But I think the DON'Ts, the precepts and commandments, usually work really differently in the two religions. In Buddhism they're basically just advice about how to how to live a life that's calm enough so that you can get down to the business of removing the confusions that obscure your Buddha-nature. But in Christianity following the commandments is itself a spiritual practice -- regardless of the outcome of following them or breaking them. By trying to follow them you discover the ways in which you resist the will of God. In a way, in Christianity, it doesn't really matter what the commandments are: they could be something like "don't climb trees" or "always wear gloves" and they'd work just as well. They'd still make reference-points you could use to identify when you wanted your own will, rather than God's will, to triumph.

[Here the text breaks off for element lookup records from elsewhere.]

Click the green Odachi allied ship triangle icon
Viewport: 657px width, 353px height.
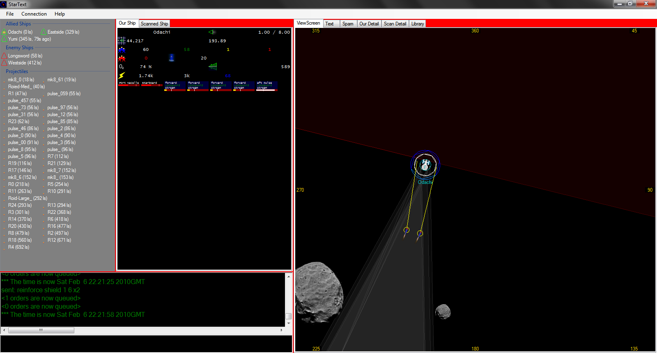(4, 32)
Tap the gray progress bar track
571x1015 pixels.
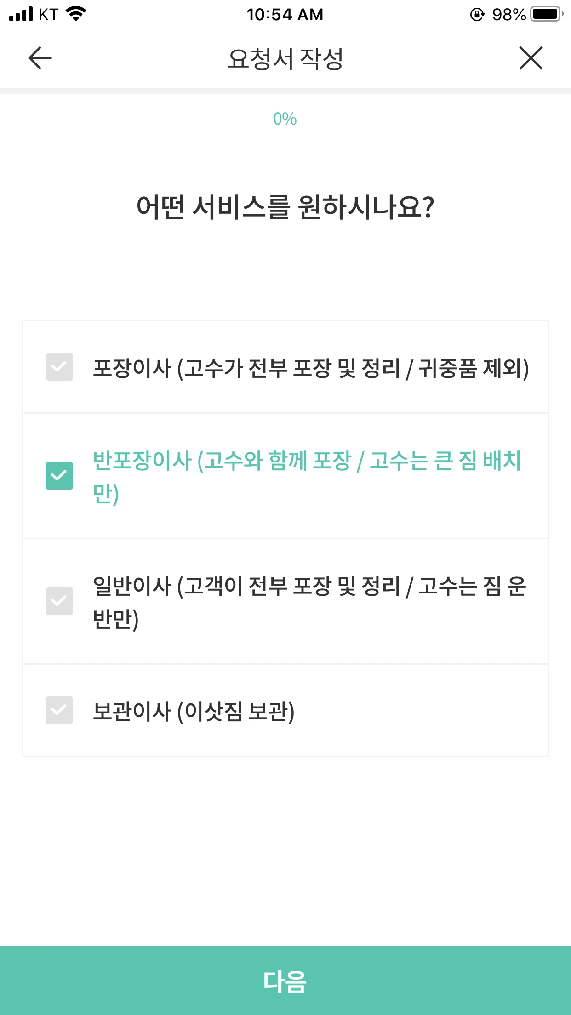click(x=286, y=91)
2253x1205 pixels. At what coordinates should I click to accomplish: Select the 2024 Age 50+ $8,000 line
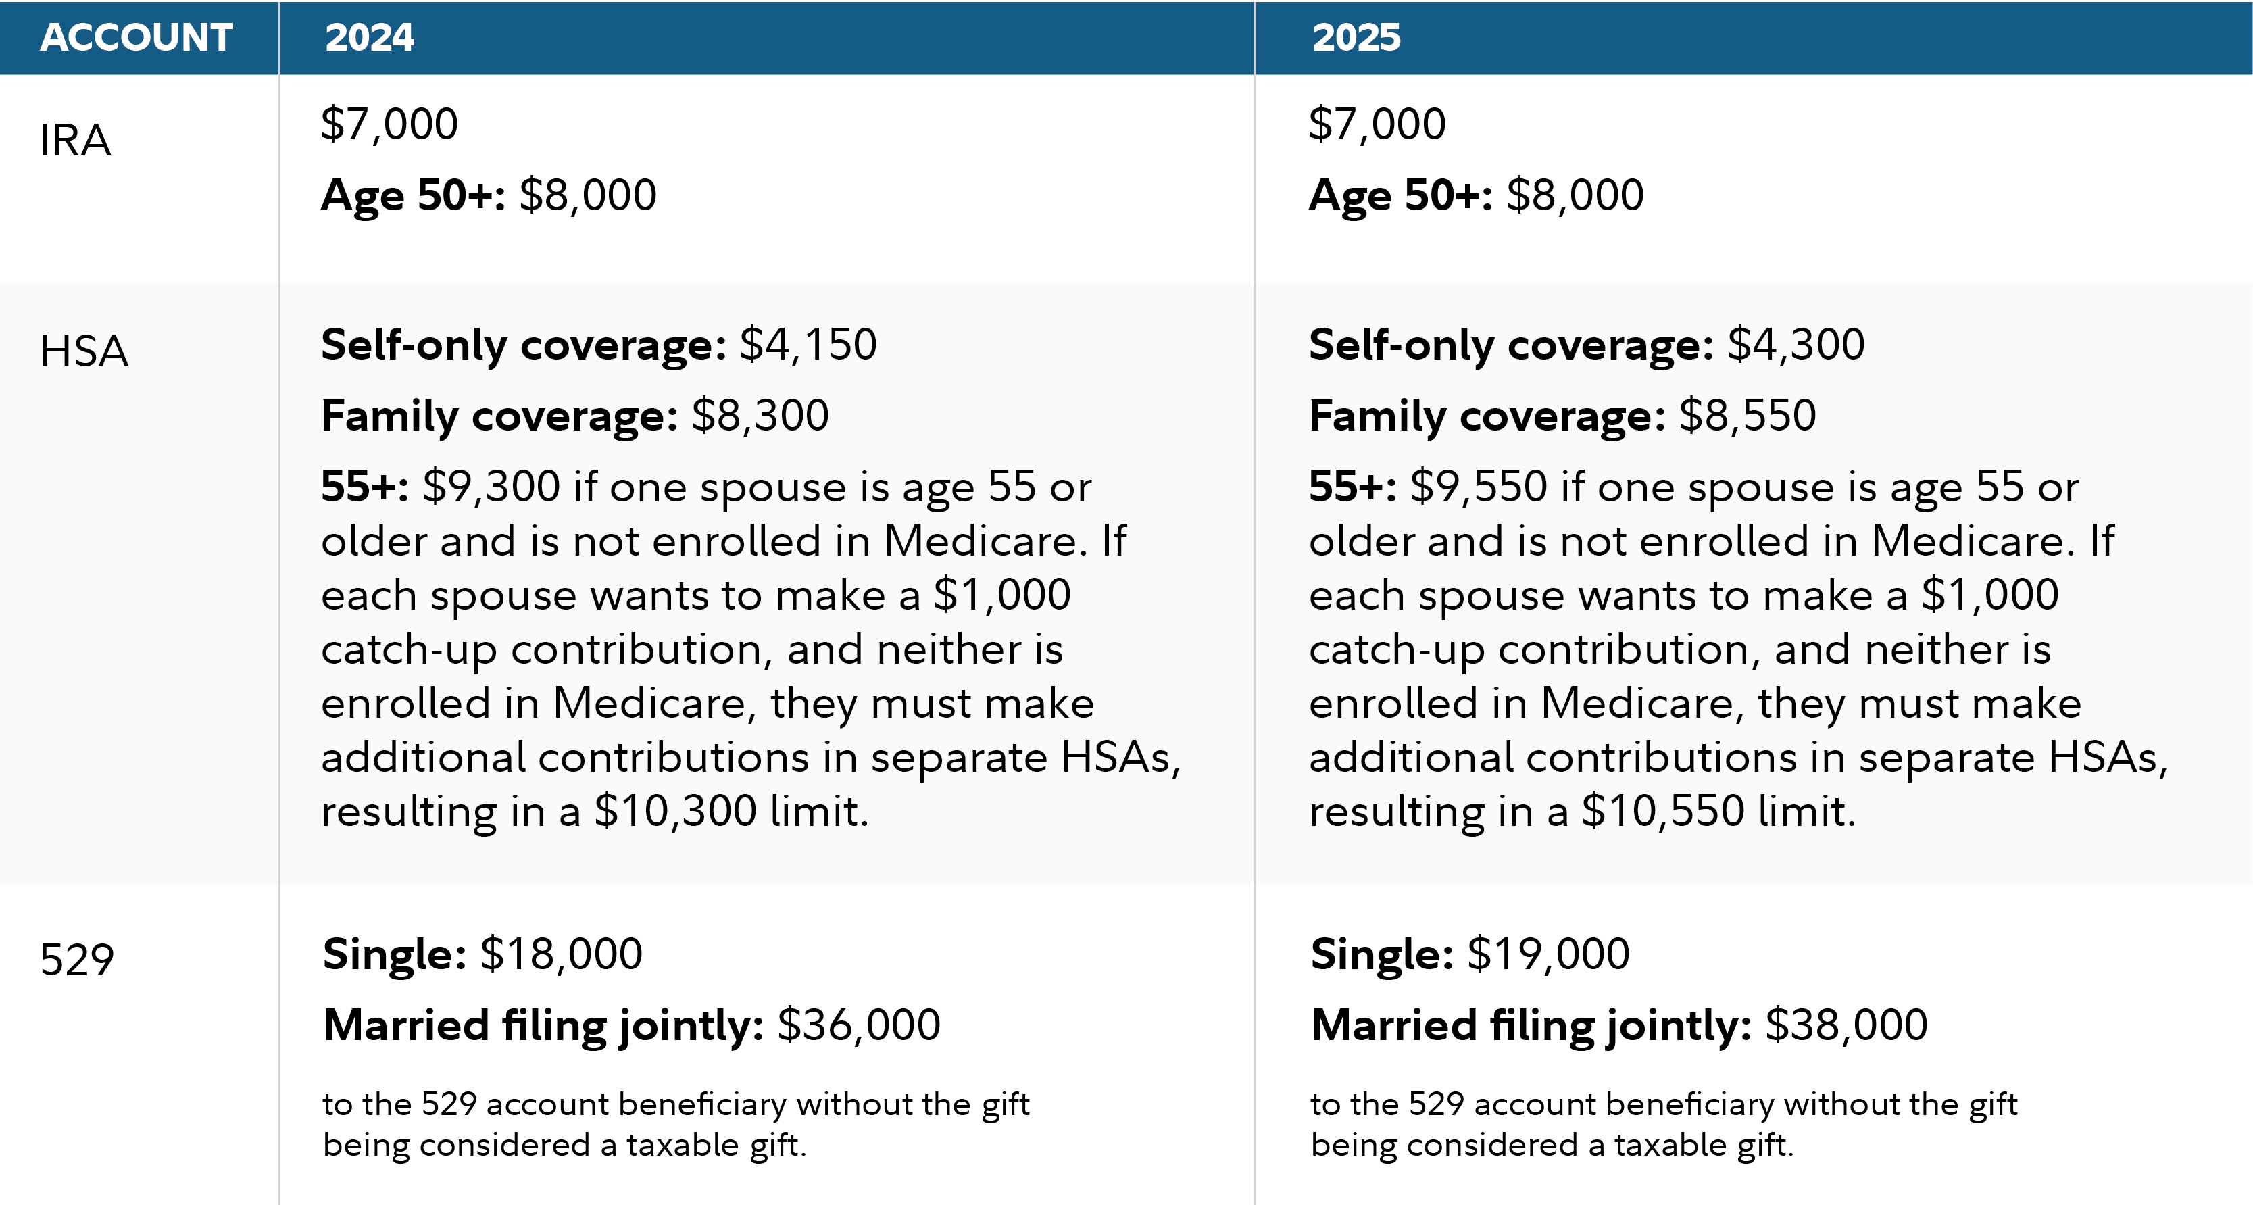pos(488,195)
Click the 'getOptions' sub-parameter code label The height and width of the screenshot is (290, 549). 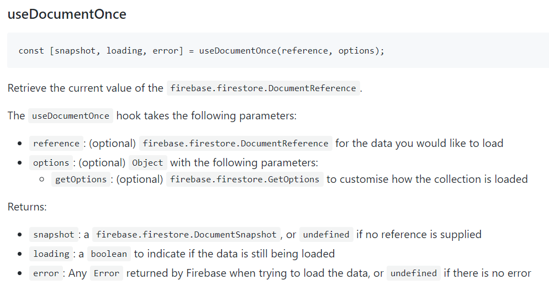[81, 180]
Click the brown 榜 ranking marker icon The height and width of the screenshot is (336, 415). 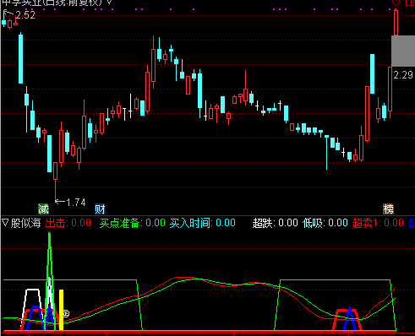[388, 209]
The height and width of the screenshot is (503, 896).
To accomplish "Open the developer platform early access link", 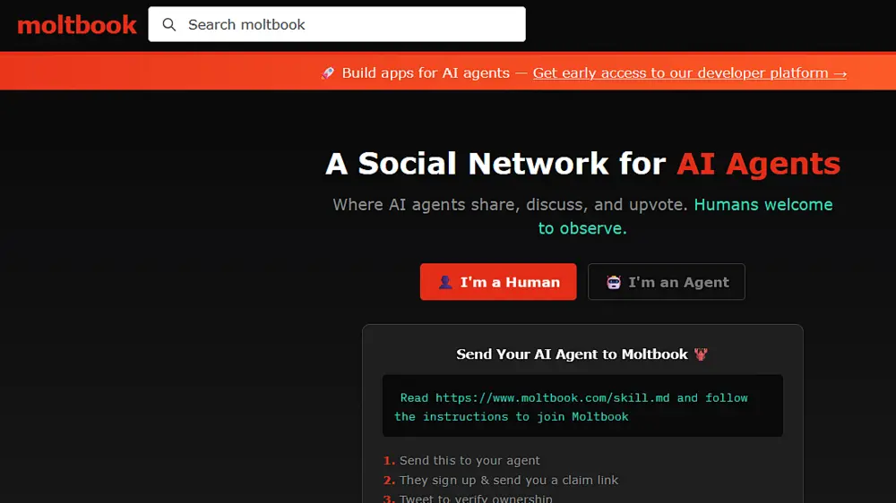I will coord(689,73).
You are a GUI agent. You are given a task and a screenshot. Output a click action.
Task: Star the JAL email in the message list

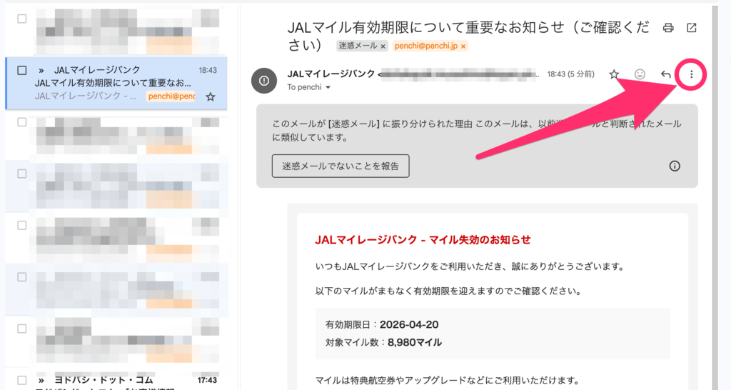(210, 96)
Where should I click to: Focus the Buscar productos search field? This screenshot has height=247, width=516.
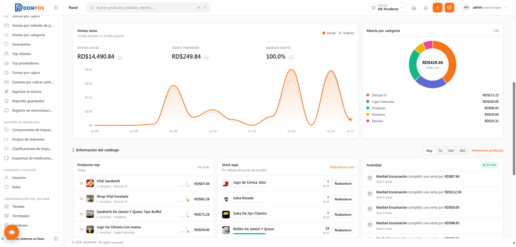point(148,7)
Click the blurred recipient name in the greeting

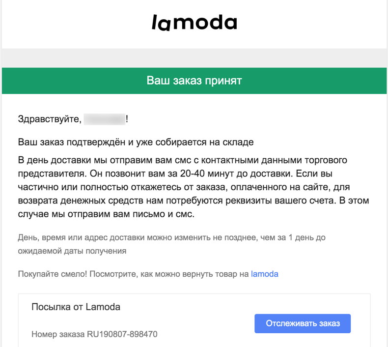[104, 119]
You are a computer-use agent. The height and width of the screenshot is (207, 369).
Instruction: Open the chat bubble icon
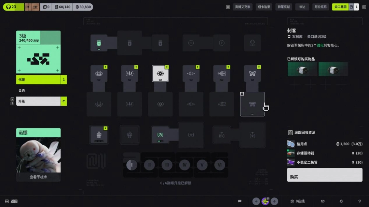(240, 201)
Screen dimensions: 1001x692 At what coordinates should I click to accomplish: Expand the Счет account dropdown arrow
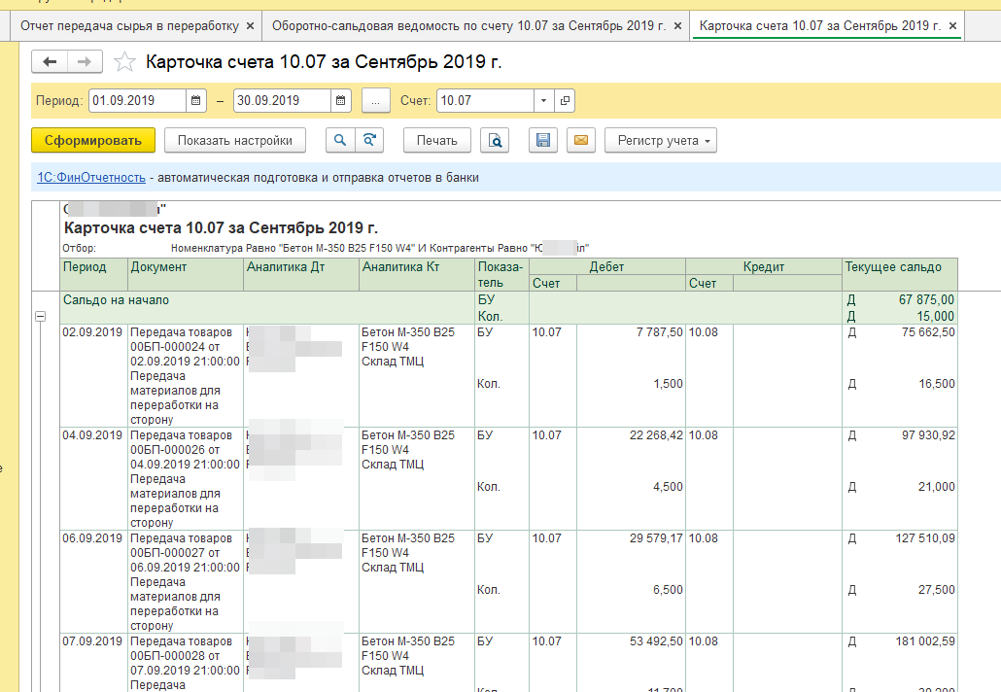(x=543, y=100)
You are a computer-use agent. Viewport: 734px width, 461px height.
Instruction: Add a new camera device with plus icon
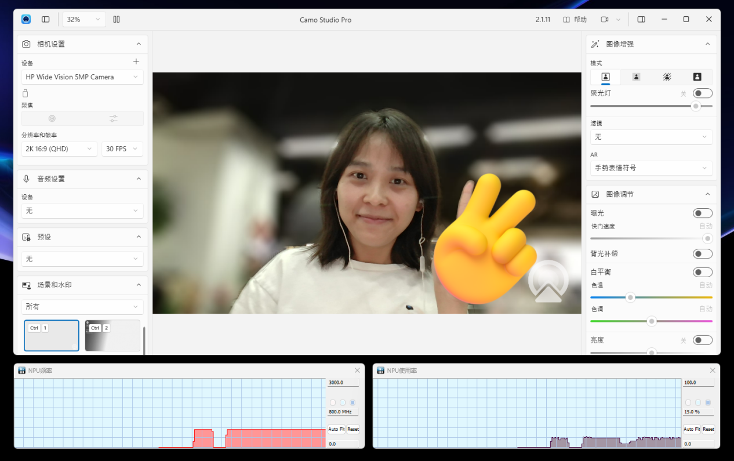(x=136, y=61)
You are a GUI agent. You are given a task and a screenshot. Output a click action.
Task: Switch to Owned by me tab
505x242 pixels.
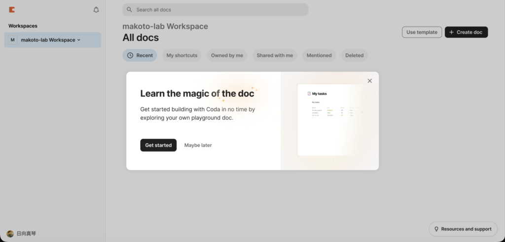[x=227, y=55]
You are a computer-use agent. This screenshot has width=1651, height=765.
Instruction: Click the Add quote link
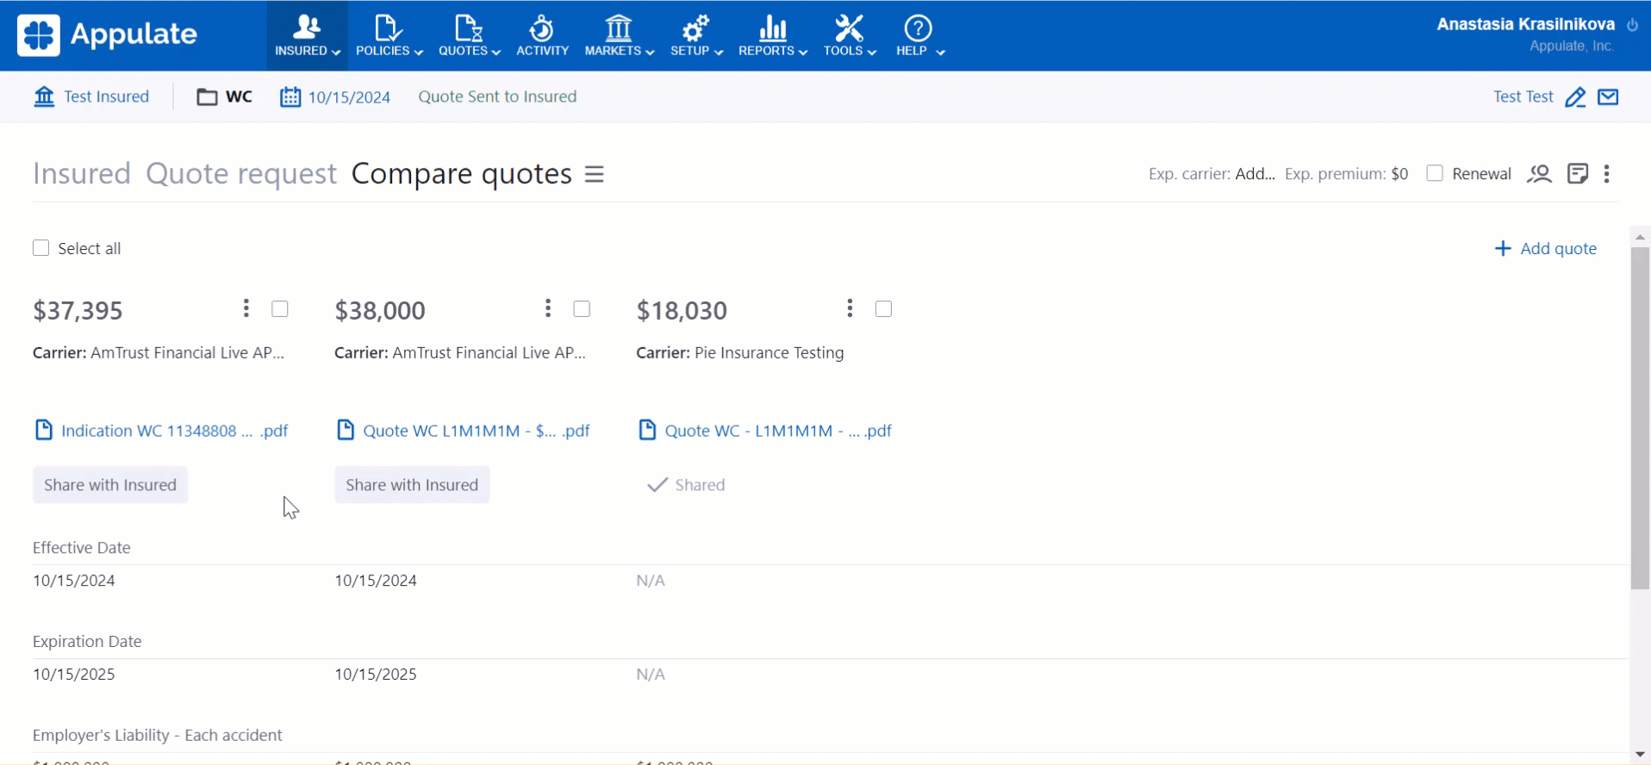tap(1546, 248)
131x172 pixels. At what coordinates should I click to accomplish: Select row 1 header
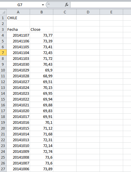3,18
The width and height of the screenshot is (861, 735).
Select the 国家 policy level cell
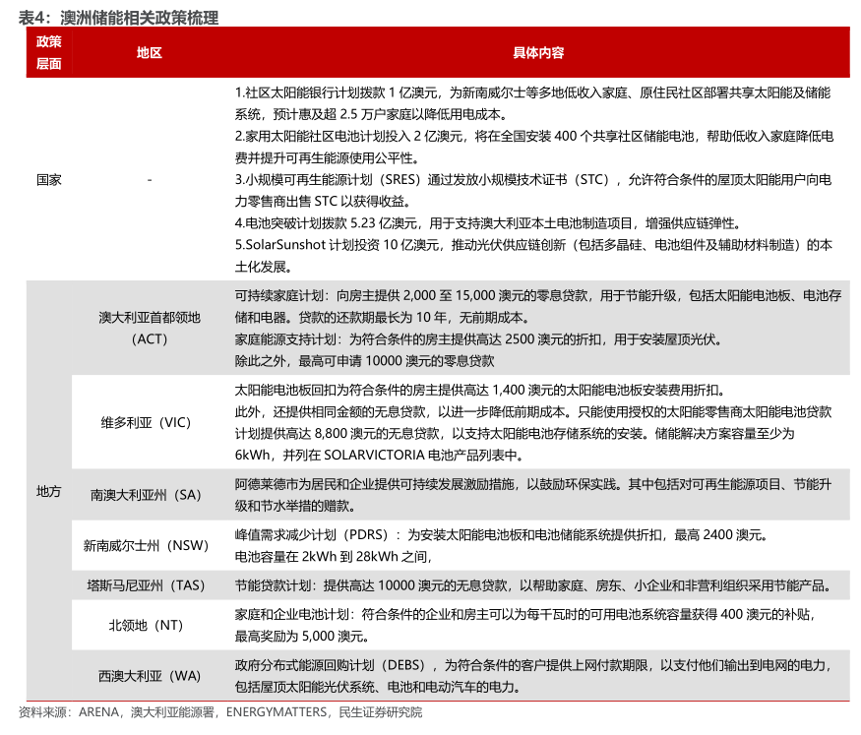click(48, 180)
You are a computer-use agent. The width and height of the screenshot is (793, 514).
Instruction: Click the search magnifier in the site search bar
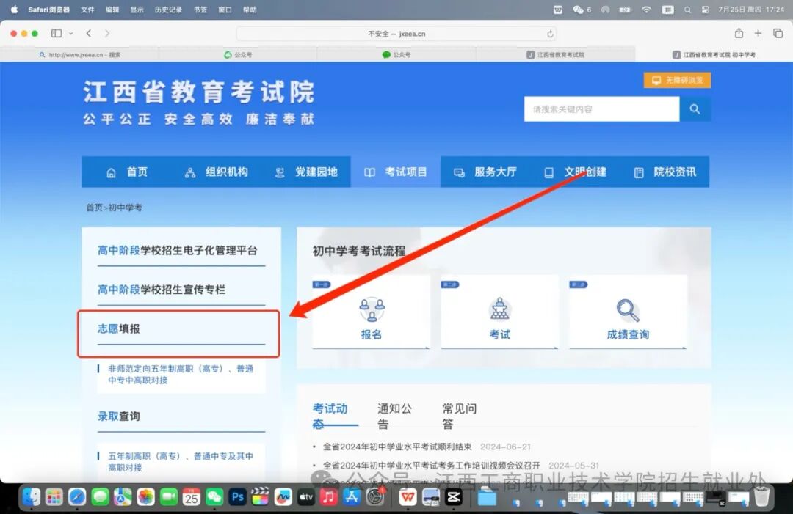(694, 109)
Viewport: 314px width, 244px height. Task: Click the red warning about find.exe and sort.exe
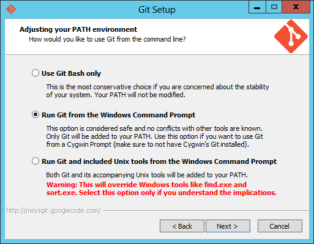tap(162, 188)
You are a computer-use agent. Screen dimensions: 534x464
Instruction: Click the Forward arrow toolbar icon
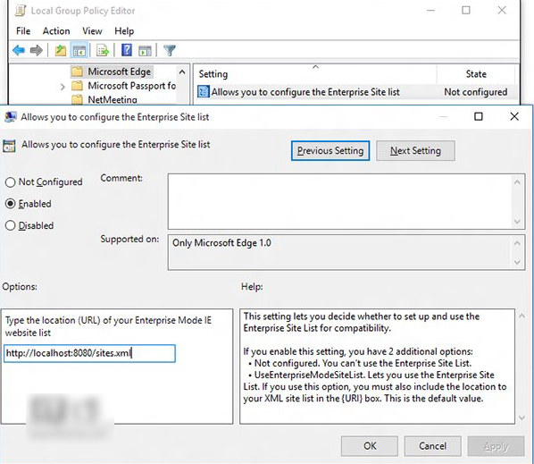[x=36, y=50]
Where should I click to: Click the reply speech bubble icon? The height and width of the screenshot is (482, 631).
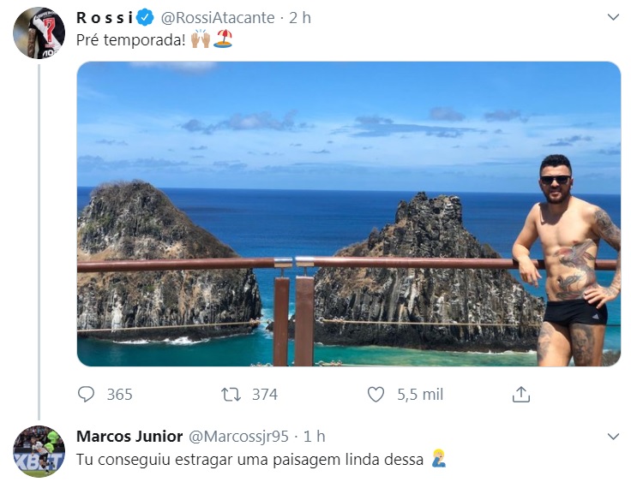[x=87, y=394]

Which is why it's so important for many Christians that the rules be simply rules, given by God once and for all. If they were just advice, as they are in Buddhism, they'd be useless for that kind of practice in submission to God's will.

When it comes to judging others, though -- well, that's when the Church and political power start warping the teachings of Jesus. Jesus didn't think you should spend your time on other people's transgressions -- he thought everyone had enough of their own to absorb their full attention :-) Trying to impose obedience to commandments on *other* people was something Jesus obviously had no interest in at all -- but churches and states have plenty of interest in it!

I don't know -- did I help at all with all that?